Frequently Asked Questions

Why verify the HMAC signature before parsing the JSON body?

Parsing untrusted input is itself an attack surface — a maliciously crafted payload can exploit the deserializer before your validation logic ever runs. Verifying the HMAC-SHA256 signature over the raw bytes first means only authenticated bodies are ever deserialized, and the constant-time comparison plus a bounded timestamp window defeat both forgery and replay. It also satisfies the GDPR Art. 12(3) obligation to act only on a request you can prove is genuine.

Should the SLA clock start when the form is submitted or when identity is verified?

When identity is verified. Both GDPR Art. 12(3) and CCPA §1798.130(a)(2) tie the response window to receipt of a verifiable request, so anchoring the deadline to an unverified submission would start the clock too early and, worse, act on unproven identity. The intake form captures submitted_at in UTC but the authoritative sla_deadline is computed downstream once attestation completes — the 30-Day vs 45-Day SLA Mapping page walks through that anchoring in detail.

Why use Pydantic strict mode instead of default validation?

Default validation coerces types — it will happily turn the string "45" into an integer or "true" into a boolean. In a compliance pipeline that silent coercion can corrupt a jurisdiction code or a deadline calculation without any error. Strict mode plus extra="forbid" rejects anything that does not match the declared schema exactly, surfacing a precise field-level error the client can fix, and frozen=True guarantees no later stage mutates the validated record.

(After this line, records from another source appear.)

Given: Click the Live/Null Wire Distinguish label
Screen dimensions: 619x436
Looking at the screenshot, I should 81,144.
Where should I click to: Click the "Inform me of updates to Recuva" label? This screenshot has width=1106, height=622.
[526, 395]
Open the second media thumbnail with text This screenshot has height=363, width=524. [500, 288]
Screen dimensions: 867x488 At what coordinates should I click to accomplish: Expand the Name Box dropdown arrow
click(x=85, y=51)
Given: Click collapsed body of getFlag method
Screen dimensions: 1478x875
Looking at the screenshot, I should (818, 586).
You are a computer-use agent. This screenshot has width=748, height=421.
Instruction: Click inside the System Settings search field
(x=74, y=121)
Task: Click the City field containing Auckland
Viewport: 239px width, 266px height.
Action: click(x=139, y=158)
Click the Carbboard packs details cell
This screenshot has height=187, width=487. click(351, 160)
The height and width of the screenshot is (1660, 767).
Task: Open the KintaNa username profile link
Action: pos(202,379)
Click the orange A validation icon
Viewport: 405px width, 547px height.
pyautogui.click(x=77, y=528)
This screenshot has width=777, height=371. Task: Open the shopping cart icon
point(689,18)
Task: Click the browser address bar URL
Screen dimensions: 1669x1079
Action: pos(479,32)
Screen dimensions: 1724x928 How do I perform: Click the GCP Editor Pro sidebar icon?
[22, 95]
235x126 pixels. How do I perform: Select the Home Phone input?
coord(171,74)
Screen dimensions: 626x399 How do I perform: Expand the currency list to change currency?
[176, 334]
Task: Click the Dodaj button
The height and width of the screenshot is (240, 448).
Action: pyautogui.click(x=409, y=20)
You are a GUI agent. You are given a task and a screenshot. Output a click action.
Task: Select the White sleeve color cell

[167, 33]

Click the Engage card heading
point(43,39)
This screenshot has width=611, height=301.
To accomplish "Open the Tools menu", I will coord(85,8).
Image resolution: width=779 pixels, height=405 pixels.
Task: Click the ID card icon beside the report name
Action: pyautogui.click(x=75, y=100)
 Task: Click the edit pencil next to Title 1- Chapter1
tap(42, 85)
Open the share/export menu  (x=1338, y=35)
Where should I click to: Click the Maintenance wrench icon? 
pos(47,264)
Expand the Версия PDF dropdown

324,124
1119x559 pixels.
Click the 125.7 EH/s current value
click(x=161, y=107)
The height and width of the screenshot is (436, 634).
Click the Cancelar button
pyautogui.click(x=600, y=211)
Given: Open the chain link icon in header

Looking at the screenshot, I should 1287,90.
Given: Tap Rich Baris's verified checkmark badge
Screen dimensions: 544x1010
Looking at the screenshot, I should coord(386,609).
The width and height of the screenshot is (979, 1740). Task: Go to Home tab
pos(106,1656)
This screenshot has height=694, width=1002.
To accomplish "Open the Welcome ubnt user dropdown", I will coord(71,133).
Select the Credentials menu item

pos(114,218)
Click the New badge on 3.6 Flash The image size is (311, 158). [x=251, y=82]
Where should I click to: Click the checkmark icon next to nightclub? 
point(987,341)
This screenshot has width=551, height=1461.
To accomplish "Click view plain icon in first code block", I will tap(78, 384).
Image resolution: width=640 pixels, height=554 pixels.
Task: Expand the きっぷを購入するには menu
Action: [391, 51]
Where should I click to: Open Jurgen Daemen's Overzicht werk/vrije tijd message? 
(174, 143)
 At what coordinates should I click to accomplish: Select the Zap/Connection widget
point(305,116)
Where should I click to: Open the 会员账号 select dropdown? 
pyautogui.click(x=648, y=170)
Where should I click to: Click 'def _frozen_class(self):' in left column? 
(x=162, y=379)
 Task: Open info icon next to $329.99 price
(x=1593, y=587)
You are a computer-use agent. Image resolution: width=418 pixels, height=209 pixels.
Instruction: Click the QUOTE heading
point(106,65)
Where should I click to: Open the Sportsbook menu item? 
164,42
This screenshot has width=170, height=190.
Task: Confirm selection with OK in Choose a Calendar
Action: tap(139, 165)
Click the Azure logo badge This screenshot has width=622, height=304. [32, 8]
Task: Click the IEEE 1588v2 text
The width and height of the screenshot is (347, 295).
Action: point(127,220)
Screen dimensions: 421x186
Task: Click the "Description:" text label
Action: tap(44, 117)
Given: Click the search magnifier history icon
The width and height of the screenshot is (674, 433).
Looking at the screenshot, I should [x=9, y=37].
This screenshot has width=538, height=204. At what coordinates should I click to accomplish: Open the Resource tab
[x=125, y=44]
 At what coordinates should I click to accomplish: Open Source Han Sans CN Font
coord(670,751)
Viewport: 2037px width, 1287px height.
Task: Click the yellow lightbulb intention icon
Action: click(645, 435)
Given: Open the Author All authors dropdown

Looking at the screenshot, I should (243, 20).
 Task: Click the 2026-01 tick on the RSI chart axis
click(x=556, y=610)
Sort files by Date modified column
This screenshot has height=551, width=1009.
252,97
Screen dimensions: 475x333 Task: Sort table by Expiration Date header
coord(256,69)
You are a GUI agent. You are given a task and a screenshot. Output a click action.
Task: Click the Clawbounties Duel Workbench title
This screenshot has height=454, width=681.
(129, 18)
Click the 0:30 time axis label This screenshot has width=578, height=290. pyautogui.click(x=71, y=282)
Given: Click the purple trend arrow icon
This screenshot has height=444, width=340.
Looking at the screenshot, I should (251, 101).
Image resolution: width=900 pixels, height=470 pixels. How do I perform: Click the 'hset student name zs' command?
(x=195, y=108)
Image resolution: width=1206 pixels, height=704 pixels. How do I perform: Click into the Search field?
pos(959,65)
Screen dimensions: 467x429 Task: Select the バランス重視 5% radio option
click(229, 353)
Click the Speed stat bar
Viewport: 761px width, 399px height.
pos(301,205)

How do you log intake payloads without violating data minimization?

The audit log is append-only and stores derived values, not raw PII: the email becomes a salted hash, the request body is replaced by a content hash of the original, and only structural metadata (jurisdiction, request type, timestamps, queue) is retained in readable form. That gives you a tamper-evident trail that proves what was received and when — the artifact a supervisory authority reviews under GDPR Art. 30 — while keeping identifiable data out of operational logs.

What happens when the jurisdiction can’t be determined at intake?

The payload is tagged UNKNOWN, routed to a manual-review queue, and started on the shortest applicable clock (the GDPR one-month window) so it is never accidentally deprioritized while its scope is resolved. The Jurisdiction Routing Logic layer then re-evaluates geographic and account signals; the request only advances once a framework is confirmed.